There are opportunities to further improve HomePlug AV performance within its easy-to-deploy and highly secure network model. For instance, Gigle Networks has developed Mediaxtream™, a flexible, robust and efficient wideband multi-carrier PHY technology that works with the company’s home-networking IC to deliver a channel rate of approximately 1Gbps on diverse media. Mediaxtream technology can operate on powerline, phoneline or coaxial cable, either simultaneous with or independent of the HomePlug® AV channel, for a high level of flexibility in supporting deployment topologies (see Fig. 2). When Mediaxtream is used over phonelines, it coexists with POTS, HPNAv3.1 and all xDSL variants. Mediaxtream™ also has the flexibility to occupy any of the available frequency ranges on the Coax cable, meaning that it can easily coexist with DOCSIS, CATV, satellite TV or MoCA as required.
Additionally, to further improve coverage and performance, each Gigle device includes an intelligent routing engine technology known as xtendnet™, which can be used with mediaxtream™ technology to maintain the low effective end-to-end latencies demanded by video, VoIP, and gaming applications. xtendnet operates over a wide dynamic range, even though it uses very low power levels, in line with EMC regulations. This makes it ideal for transporting video content over the most demanding cable networks.
For networks with more than two nodes, the xtendnet engine will monitor QoS and line rates to make sure each node is reachable and determine the best options for information delivery. For single-channel HomePlug® AV devices, xtendnet can decide to act as a conventional HomePlug® AV node, or as a repeating node, or both. When repeating, the node will regenerate and re-amplify received signals for improved signal coverage.
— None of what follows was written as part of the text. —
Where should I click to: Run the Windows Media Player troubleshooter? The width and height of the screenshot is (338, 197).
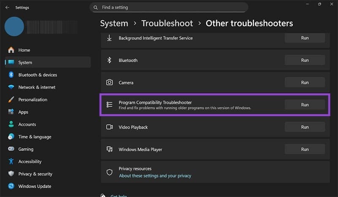coord(305,149)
For dual-channel devices, xtendnet can decide to either aggregate the two channels for greater performance, or maintain channel separation for independent routing. For example, if mediaxtream is used on coaxial cable, while HomePlug® AV is used on powerline, xtendnet will determine if either channel should act as a repeater or not, and how traffic should be routed between the channels. In this way, the nodes will form a dynamically configured mesh network, and use routing and repeating to optimize coverage and performance. Adding more nodes actually increases coverage and routing options, making the network more robust.
Entertainment-grade consumer home networks will provide the foundation for exciting new services and programming content delivery in the coming years. By combining the plug-and-play simplicity of HomePlug AV with advanced technologies that ensure gigabit performance and whole-home coverage, consumer-electronic product designers are well-positioned to capitalize on major new market opportunities.